WHAT THE EXERCISE ASKS ▸
Every entry below must appear again, exactly as written.

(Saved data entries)
■ ■ ■ ■ ■ ■ ■

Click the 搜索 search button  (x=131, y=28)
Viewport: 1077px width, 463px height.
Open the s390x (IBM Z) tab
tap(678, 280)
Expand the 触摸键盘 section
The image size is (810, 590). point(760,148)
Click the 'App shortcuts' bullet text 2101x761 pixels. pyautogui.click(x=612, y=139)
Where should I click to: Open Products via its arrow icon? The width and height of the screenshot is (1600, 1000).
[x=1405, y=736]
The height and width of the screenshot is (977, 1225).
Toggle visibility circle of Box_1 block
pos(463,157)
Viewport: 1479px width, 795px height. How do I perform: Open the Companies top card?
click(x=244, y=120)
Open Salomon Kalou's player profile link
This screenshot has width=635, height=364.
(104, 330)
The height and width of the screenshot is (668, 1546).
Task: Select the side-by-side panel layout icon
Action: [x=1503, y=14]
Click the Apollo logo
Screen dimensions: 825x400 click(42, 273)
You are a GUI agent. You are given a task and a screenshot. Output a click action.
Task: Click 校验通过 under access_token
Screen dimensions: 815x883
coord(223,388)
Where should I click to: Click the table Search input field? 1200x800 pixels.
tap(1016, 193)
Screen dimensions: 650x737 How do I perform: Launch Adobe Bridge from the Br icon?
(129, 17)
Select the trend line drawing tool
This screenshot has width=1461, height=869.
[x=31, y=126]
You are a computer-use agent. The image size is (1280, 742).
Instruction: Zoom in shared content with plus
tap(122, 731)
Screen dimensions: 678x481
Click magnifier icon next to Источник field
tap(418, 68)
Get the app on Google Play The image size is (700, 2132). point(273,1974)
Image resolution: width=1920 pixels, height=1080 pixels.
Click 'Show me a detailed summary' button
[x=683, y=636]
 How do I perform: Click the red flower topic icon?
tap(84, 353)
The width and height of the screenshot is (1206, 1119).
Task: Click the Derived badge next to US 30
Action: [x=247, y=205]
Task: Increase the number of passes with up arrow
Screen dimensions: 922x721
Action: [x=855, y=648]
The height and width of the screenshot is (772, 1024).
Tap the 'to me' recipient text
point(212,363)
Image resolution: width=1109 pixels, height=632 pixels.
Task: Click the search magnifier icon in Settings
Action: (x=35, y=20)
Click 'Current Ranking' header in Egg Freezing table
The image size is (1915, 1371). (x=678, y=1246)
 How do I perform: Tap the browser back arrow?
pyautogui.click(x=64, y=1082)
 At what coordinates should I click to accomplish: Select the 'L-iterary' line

■ ■ ■ ■ ■ ■ ■

EXERCISE RESULT ▸
Click the 搜索 search button  (x=131, y=28)
Viewport: 1077px width, 463px height.
Open the s390x (IBM Z) tab
tap(678, 280)
Expand the 触摸键盘 section
The image size is (810, 590). point(760,148)
Click the 'App shortcuts' bullet text 2101x761 pixels. pyautogui.click(x=612, y=139)
Where should I click to: Open Products via its arrow icon? The width and height of the screenshot is (1600, 1000).
[x=1405, y=736]
The height and width of the screenshot is (977, 1225).
Toggle visibility circle of Box_1 block
pos(463,157)
Viewport: 1479px width, 795px height. How do I perform: Open the Companies top card?
click(x=244, y=120)
Open Salomon Kalou's player profile link
This screenshot has width=635, height=364.
(104, 330)
The height and width of the screenshot is (668, 1546).
Task: Select the side-by-side panel layout icon
Action: [x=1503, y=14]
Click the Apollo logo
Screen dimensions: 825x400 click(42, 273)
You are a GUI agent. You are given a task and a screenshot. Output a click action.
Task: Click 校验通过 under access_token
Screen dimensions: 815x883
coord(223,388)
Where should I click to: Click the table Search input field? 1200x800 pixels.
tap(1016, 193)
Screen dimensions: 650x737 How do I perform: Launch Adobe Bridge from the Br icon?
(129, 17)
Select the trend line drawing tool
This screenshot has width=1461, height=869.
[x=31, y=126]
You are a computer-use agent. The image size is (1280, 742).
Instruction: Zoom in shared content with plus
tap(122, 731)
Screen dimensions: 678x481
Click magnifier icon next to Источник field
tap(418, 68)
Get the app on Google Play The image size is (700, 2132). point(273,1974)
Image resolution: width=1920 pixels, height=1080 pixels.
Click 'Show me a detailed summary' button
[x=683, y=636]
 How do I perform: Click the red flower topic icon?
tap(84, 353)
The width and height of the screenshot is (1206, 1119).
Task: Click the Derived badge next to US 30
Action: [x=247, y=205]
Task: Increase the number of passes with up arrow
Screen dimensions: 922x721
Action: [x=855, y=648]
The height and width of the screenshot is (772, 1024).
Tap the 'to me' recipient text
point(212,363)
Image resolution: width=1109 pixels, height=632 pixels.
Task: Click the search magnifier icon in Settings
Action: (x=35, y=20)
Click 'Current Ranking' header in Egg Freezing table
The image size is (1915, 1371). (x=678, y=1246)
 How do I perform: Tap the browser back arrow?
pyautogui.click(x=64, y=1082)
 At what coordinates should I click to accomplish: Select the 'L-iterary' line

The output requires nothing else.